### Document excerpt
Vietnam May Let You Sell 50% of Your Solar Back to the Grid
Solar In 2026

Vietnam May Let You Sell 50% of Your Solar Back to the Grid

Shashank ·Founder·May 7, 2026·6 min read

Where Vietnam's Rooftop Solar Policy Stands Today

Vietnam had a highly successful feed in tariff programme for rooftop solar that ran until the end of 2020. During that period, the government paid a fixed rate per kWh for all electricity generated, including surplus. The programme drove rapid installation growth.

Since FIT ended, the policy has shifted to a self consumption model. Under the current rules (formalised in Decree 135/2024/ND-CP and implemented through Decree 58), rooftop solar owners can consume what they generate but the amount they can sell back to EVN is capped. The cap was set at 20% of total system output.

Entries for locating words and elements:
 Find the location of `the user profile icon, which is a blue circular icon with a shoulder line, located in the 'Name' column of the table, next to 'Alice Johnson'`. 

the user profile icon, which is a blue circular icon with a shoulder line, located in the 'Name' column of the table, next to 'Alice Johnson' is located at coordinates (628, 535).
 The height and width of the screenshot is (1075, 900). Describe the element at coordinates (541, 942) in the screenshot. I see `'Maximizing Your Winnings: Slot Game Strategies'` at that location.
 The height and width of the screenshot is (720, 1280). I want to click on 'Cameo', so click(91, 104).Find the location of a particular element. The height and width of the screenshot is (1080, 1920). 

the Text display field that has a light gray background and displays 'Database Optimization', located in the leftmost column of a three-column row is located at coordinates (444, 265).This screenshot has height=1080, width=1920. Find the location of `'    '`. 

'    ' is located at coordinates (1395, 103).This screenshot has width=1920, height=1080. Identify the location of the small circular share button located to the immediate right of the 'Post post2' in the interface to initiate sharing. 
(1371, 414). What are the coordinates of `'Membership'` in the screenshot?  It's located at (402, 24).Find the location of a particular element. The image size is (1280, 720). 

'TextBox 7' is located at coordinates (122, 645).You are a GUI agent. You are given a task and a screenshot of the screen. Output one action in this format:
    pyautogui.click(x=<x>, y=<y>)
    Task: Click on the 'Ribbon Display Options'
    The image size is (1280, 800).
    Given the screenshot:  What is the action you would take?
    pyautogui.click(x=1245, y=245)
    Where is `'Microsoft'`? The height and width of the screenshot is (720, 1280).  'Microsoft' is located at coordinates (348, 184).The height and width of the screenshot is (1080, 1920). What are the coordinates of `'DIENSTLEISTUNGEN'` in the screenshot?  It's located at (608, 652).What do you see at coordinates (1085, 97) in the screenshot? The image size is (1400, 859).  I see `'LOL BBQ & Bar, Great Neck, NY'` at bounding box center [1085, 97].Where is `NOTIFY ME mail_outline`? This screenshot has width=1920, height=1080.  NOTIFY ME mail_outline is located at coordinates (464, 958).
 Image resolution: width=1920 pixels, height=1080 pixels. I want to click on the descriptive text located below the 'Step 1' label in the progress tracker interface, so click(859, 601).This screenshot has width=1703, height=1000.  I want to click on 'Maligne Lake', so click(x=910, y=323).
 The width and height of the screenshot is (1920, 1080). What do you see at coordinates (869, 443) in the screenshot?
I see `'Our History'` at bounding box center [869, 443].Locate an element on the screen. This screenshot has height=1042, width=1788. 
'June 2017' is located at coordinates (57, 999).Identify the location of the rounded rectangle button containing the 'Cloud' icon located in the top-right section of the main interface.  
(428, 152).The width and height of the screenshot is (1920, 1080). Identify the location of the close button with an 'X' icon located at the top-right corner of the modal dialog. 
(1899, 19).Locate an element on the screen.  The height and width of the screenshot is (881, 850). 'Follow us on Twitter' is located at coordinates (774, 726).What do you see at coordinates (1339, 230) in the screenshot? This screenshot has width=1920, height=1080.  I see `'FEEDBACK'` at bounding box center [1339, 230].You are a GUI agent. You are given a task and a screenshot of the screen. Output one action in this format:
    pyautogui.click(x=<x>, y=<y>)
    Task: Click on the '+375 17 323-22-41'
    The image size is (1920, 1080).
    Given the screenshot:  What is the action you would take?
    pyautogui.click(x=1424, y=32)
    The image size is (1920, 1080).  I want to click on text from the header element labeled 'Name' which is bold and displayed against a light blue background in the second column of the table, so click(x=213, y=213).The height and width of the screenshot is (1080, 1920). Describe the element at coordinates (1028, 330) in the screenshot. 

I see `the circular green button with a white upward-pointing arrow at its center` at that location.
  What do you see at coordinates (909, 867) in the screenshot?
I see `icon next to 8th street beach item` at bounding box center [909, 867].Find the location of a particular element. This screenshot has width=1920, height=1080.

### To do
A: Update the Vietnam solar article from "Where Vietnam's Rooftop" up to and including "rapid installation growth.", changing "programme" to "scheme".
B: In the Vietnam solar article, what share of total system output was set as the cap on what rooftop solar owners can sell back to EVN?
C: List each item in the byline line of the Vietnam solar article.

### Full answers
A:
Where Vietnam's Rooftop Solar Policy Stands Today

Vietnam had a highly successful feed in tariff scheme for rooftop solar that ran until the end of 2020. During that period, the government paid a fixed rate per kWh for all electricity generated, including surplus. The scheme drove rapid installation growth.

B: 20%

C: Shashank; Founder; May 7, 2026; 6 min read